The woman shook her head. Annie was staring at her, thinking it was weird, to see Dolly’s features on this woman’s pale, set face – and yet it was obvious this woman was no Dolly. She looked timid, introverted, and Dolly had never been either of those things. Annie found herself wanting to shake the woman, to say, Come on, Dolly, show yourself, I know you’re in there.

Stupid.

‘We never saw Dolly,’ said Sarah in a low lisping voice.
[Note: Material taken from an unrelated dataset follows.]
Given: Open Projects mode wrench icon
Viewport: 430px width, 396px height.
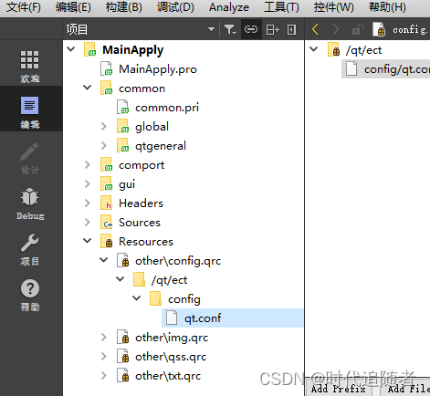Looking at the screenshot, I should point(30,243).
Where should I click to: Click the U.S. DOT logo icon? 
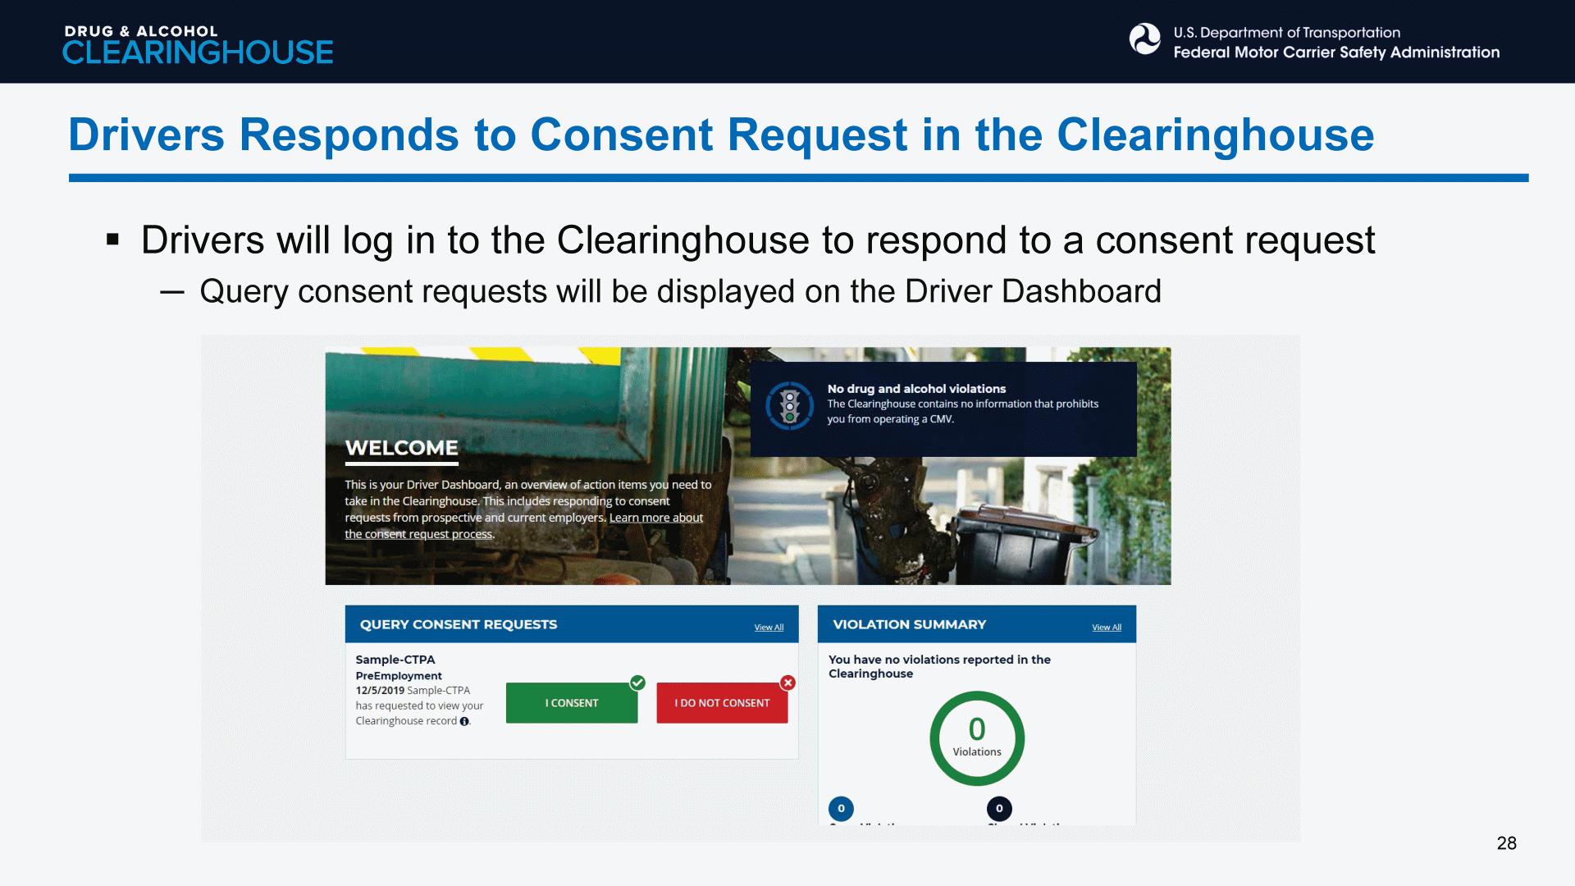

Annie watched her curiously, waiting for explanation. When it was obvious she wasn’t going to get any, she turned her attention to the man standing there. Dark brown eyes on this one, but again – Dolly’s features. That hot surge of exasperation was overwhelming now, the need to shake some life into them. The man looked no more animated than the woman. He had the look of someone permanently undernourished, with a thin mouth, sunken cheeks… and yet, there it was, in the stance, in the build, sometimes even in the expression of the face, fleeting, there one moment, gone the next; an echo of Dolly Farrell, her friend.

‘Dolly left home when she was thirteen. She never kept in touch,’ said Nigel. His mouth thinned into a prudish line. ‘We heard she became a prostitute.’

Maybe that had something to do with her own father fucking her in the first place, thought Annie, feeling an upsurge of anger at Nigel’s disapproving tone.

Perhaps these two dour little creatures didn’t know anything about what the father had done. And was now really the right time to bring it up? She didn’t think so.

‘She was the salt of the earth, Dolly,’ she said. ‘The best friend I ever had.’

‘Well, we wouldn’t know about that,’ said Nigel with a sniff of disapproval.

I don’t like you, thought Annie.

Ah, but that was unfair. She’d only just met these two; it was too soon to decide that they had no balls, no guts, no drive and no feeling; Dolly had had all that and more. Once again it crashed in on her: the realization, the terrible knowledge of what she had lost. She swallowed hard and said, ‘She never talked about her family. Is it… are there more brothers and sisters?’